A large part of that broadcast was also targeted at the civilian, middle management Federal bureaucrat. They need buy in from the rank and file content managers of federal program offices because that is where the bulk of the non-headline Federal data lies. (not things like legislation - but rather research, stats, etc)
There is very little groc-ing of these types of efforts on that level because by and large the federal government outsourced all it's IT years ago. The people that run the show at these levels are by and large print journalism people with little experience with the web - much less the open web. They are used to completing a project and getting a "web page" set up for it by simply tasking a contractor to turn a PDF brochure into a web site.
The contractors are set up to act as worker bees rather than consultants and there are very few feds at the middle management level that have an understanding of the underlying technologies to innovate in this area without help. The CTO's office is trying to set up models to follow and help the ideas permeate the civilian workforce.
The President wrote a memo saying he wanted this on his first day and only now do we have a directive. A directive that asks the various departments to make a plan in the next 4 months. So in the end it's going to take over a year and a half to get from the President's memo that he wants this to a first draft of a plan to actually implement it.

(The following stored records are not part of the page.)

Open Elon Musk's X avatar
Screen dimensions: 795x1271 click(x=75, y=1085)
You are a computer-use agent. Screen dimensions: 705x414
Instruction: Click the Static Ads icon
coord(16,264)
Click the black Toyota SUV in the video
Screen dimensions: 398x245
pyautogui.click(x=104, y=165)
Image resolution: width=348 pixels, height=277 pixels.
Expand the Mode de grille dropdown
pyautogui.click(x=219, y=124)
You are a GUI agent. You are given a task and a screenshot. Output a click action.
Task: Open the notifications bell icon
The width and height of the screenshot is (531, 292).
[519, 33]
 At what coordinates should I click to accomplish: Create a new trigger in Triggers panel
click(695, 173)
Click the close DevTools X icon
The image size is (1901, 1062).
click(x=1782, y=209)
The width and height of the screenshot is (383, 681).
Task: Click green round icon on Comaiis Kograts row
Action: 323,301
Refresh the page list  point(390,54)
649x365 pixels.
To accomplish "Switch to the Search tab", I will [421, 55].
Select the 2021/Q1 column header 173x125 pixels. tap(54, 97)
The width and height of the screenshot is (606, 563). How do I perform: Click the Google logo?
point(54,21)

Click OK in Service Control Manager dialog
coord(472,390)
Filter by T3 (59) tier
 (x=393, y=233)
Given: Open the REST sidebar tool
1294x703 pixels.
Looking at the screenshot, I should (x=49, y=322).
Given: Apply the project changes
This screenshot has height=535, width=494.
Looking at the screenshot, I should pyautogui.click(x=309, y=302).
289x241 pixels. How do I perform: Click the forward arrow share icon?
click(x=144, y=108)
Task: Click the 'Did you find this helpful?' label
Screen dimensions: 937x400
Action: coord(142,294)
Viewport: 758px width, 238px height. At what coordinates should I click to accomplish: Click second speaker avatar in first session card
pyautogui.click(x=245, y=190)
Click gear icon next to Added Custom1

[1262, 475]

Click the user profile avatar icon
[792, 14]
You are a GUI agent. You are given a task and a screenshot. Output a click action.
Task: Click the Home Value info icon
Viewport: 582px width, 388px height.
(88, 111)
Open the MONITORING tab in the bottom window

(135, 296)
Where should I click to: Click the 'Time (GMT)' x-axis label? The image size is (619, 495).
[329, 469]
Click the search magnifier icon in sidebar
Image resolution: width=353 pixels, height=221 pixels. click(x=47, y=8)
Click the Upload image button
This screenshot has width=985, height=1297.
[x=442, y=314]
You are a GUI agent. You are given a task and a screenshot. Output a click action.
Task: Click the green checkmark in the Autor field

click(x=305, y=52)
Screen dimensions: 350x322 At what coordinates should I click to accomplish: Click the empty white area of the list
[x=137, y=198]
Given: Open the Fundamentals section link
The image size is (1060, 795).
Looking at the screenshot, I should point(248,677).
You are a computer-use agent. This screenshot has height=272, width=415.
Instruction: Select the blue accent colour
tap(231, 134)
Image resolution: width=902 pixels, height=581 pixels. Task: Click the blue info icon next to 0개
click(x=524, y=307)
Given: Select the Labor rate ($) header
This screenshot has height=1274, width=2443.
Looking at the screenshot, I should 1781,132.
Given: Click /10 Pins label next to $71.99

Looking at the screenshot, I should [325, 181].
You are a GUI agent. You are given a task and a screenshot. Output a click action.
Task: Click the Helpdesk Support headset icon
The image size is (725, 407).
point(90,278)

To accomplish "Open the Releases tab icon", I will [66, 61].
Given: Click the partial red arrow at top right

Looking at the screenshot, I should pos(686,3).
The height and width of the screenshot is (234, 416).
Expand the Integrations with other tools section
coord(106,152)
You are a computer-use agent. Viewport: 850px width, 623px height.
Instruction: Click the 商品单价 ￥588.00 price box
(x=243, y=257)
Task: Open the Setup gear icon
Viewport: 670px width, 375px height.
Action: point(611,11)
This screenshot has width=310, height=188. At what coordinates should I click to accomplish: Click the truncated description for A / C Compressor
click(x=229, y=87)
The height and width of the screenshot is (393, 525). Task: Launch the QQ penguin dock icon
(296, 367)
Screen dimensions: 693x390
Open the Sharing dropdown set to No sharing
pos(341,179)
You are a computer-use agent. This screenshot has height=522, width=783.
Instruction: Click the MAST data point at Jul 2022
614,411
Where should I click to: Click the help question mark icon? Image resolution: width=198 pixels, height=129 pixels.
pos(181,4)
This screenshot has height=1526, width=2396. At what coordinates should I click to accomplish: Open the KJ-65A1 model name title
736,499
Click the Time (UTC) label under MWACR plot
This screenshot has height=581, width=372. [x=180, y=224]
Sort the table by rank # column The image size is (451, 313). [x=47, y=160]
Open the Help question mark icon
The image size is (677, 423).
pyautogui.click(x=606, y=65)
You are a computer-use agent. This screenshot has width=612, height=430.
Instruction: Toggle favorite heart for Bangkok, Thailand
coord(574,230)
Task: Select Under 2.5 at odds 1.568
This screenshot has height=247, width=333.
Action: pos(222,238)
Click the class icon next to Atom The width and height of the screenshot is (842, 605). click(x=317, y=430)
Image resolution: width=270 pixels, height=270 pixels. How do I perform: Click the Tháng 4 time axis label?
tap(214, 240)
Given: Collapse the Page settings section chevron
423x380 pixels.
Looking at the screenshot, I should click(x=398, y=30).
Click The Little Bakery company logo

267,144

That right there is what's wrong with Government imho
I'm still looking forward to the five day public review and comment period on all new legislation. Has this been implemented yet? Does anyone have an update?
I think a lot of people think the slowness is Government was caused by technologically backwards administrations and that now things are going to be different. My point is even when you have a President that uses a Blackberry and knows what a dataset is Government still takes forever to get things done.